GuttenPlag Wiki

von Mr. Nice 03:44, 10. Mär. 2011 (UTC)

Lächerlichkeit tötet sicherer als jede Waffe“, sagt ein altes französisches Sprichwort, dessen Richtigkeit sich einmal mehr in der, die Republik erschütternden, Auseinandersetzung um den vormaligen Verteidigungsminister und Ex-Träger der Doktorwürde Karl Theodor Freiherr zu Guttenberg erwiesen hat. Und auch wenn es keineswegs zu den Intentionen der InitiatorInnen des GuttenPlag Wiki gehört hat, die Person zu Guttenbergs ins Lächerliche zu ziehen, so erscheint es nichtsdestotrotz vor allem als ein Resultat der schonungslosen Recherche-Arbeit dieses Projektes, dass der einstige Popstar der deutschen Politik und Kronprinz des Unions-Lagers von einem großen Teil der Bevölkerung schließlich nur noch als eine Art schlecht gemachtes Plagiat des 'Ritters von der traurigen Gestalt' wahrgenommen wurde.

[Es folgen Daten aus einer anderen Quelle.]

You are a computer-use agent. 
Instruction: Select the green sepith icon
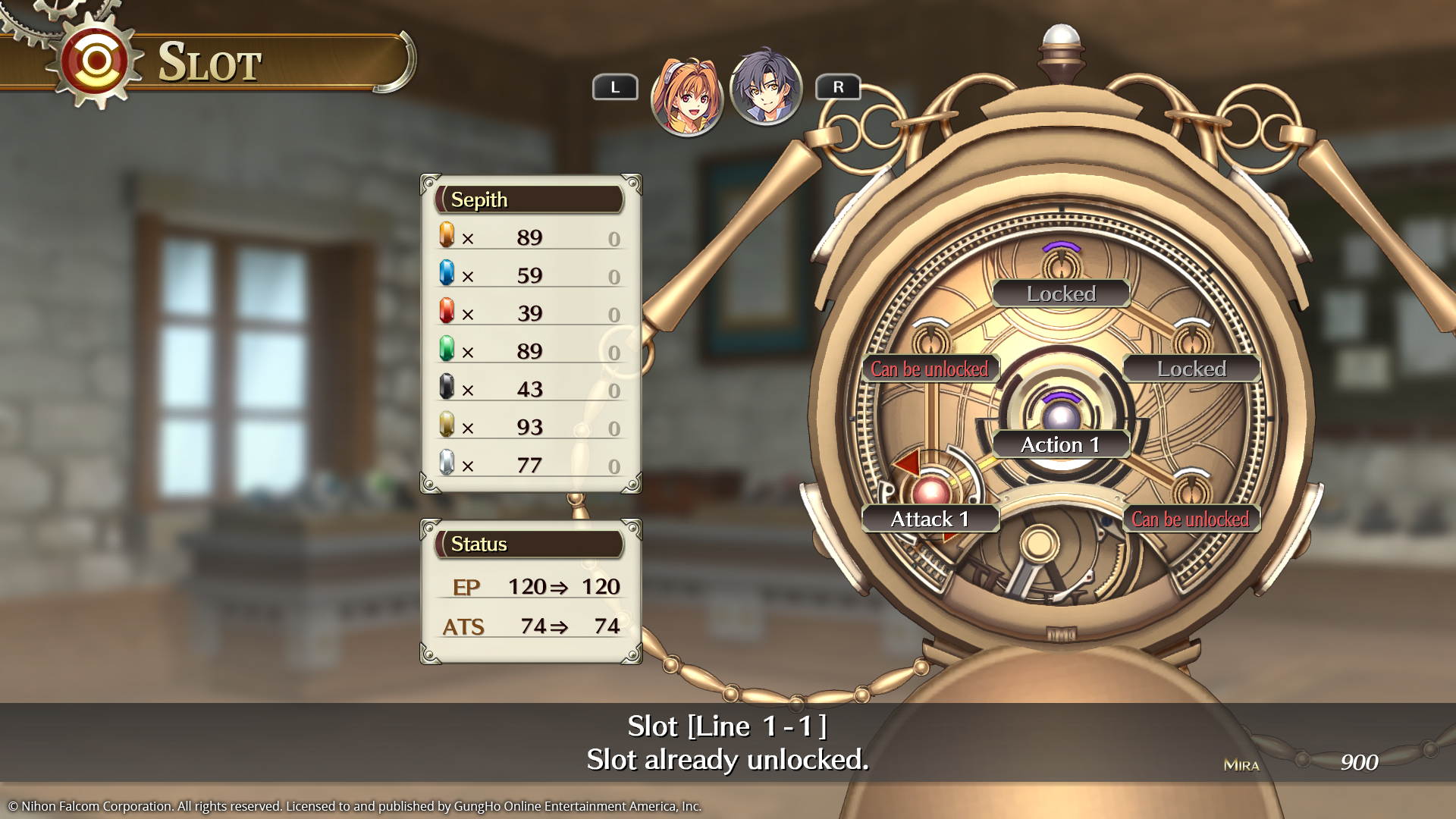[446, 350]

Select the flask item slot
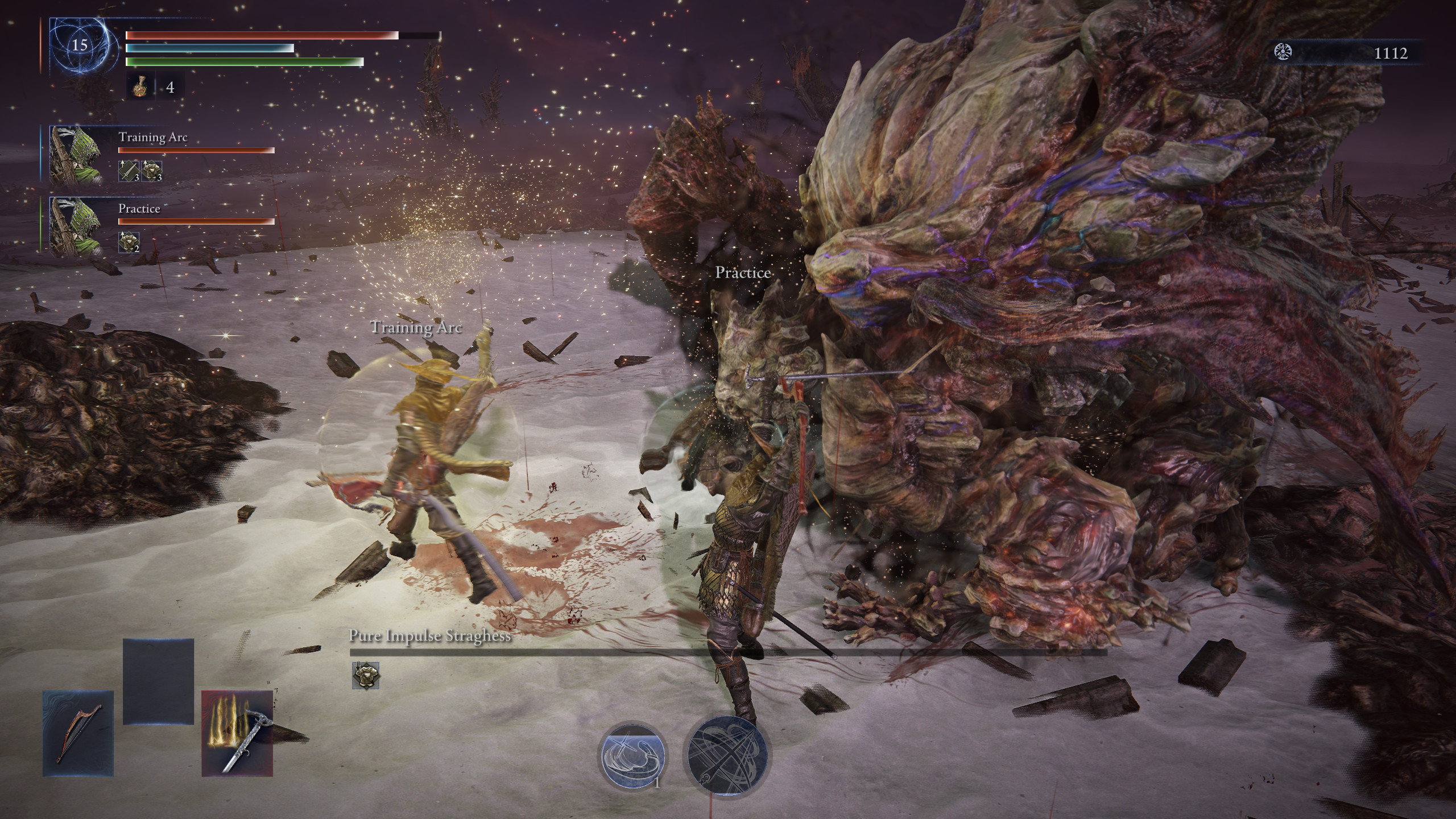[140, 88]
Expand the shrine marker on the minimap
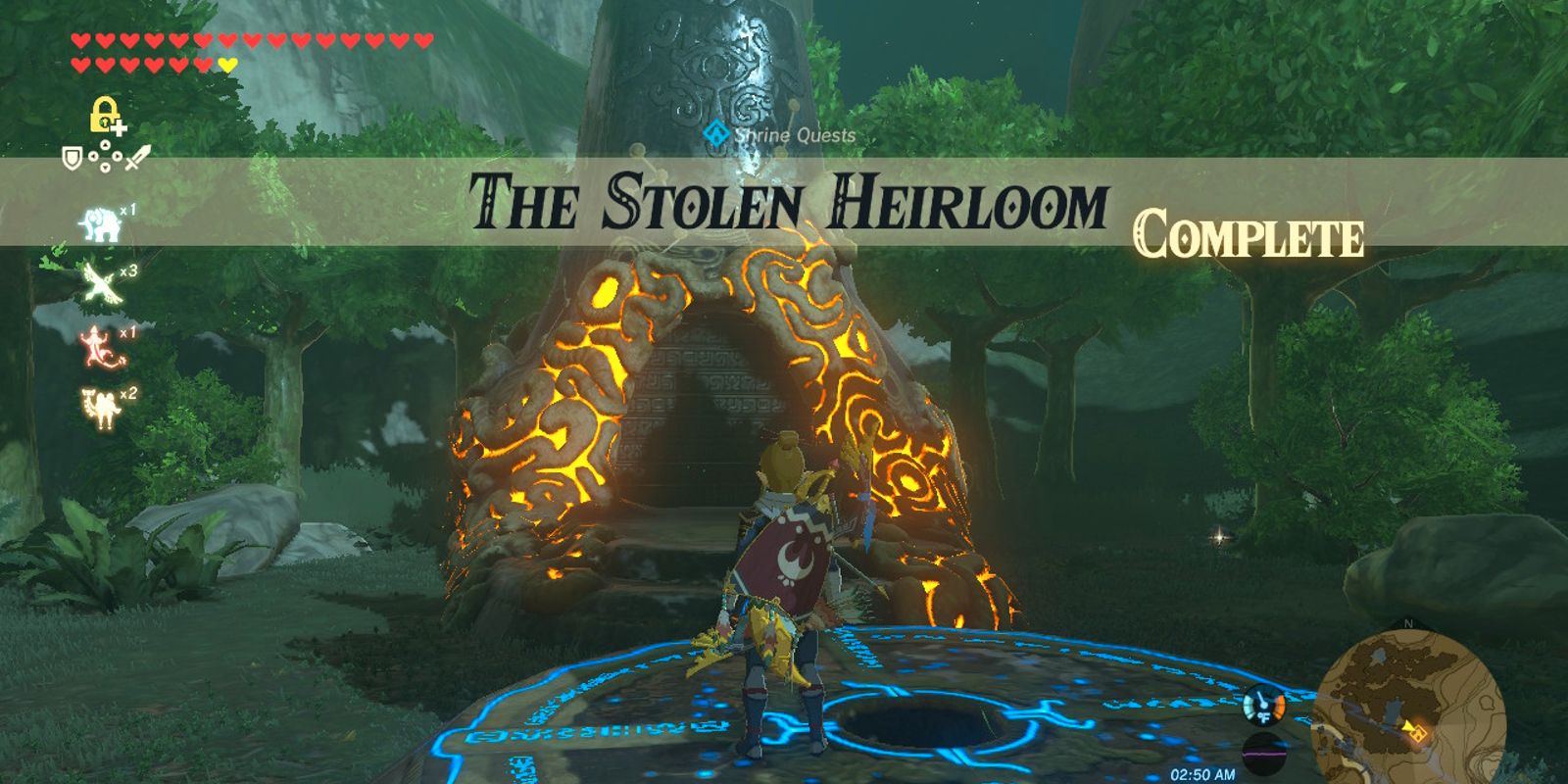 tap(1417, 733)
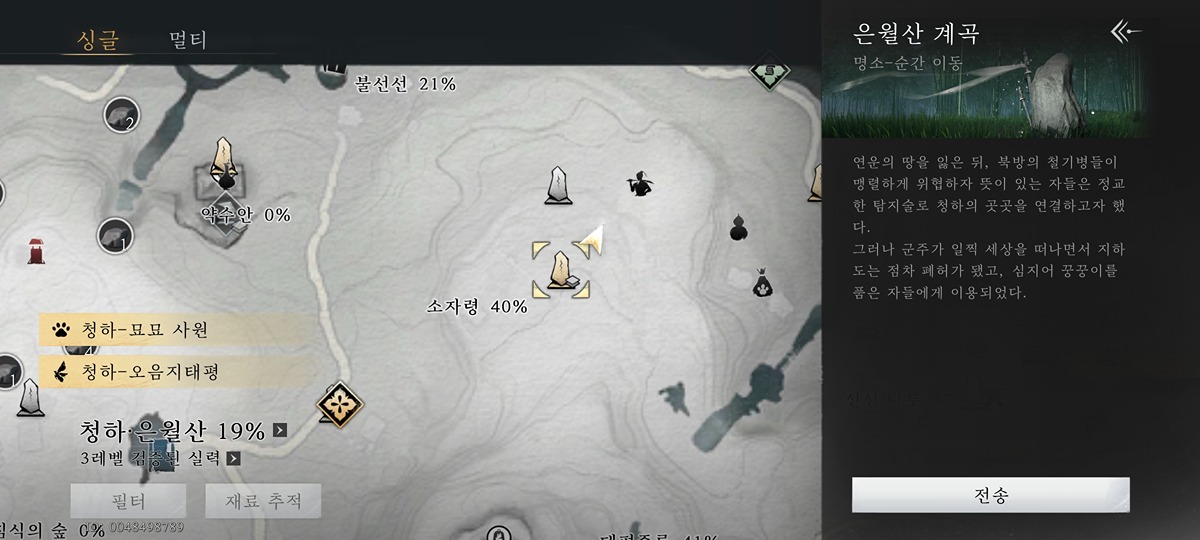Click the dark NPC figure marker
The image size is (1200, 540).
coord(639,184)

Sich zuzuschreiben und zu verantworten hat zu Guttenberg diesen Absturz aus schwindelnder Höhe in die Abgründe der Lächerlichkeit natürlich höchstselbst, denn zu ungeheuerlich war die Diskrepanz zwischen dem hehren Anspruch eines noblen, nonchalanten Verteidigers von Anstand, Aufrichtigkeit und Ehre, mit dem der Freiherr sich selber inszenierte und von seinen Claqueuren in Szene setzen ließ, und der kleinkariert-spießbürgerlichen Großmannssucht, die seine akademische Betrügerei offenbarte, sowie seines dummdreisten Irrglaubens, im Internet-Zeitalter mit einer derartigen 'Leiche im Keller' dauerhaft durchzukommen. „Lächerlich erscheint ein Mensch, der seinen Charakter und seine Kräfte überschätzt“, bemerkte bereits im 18. Jahrhundert der Marquis de Vauvenargues, und genau diese Kriterien erfüllte der fränkische Nobel-Blender geradezu perfekt.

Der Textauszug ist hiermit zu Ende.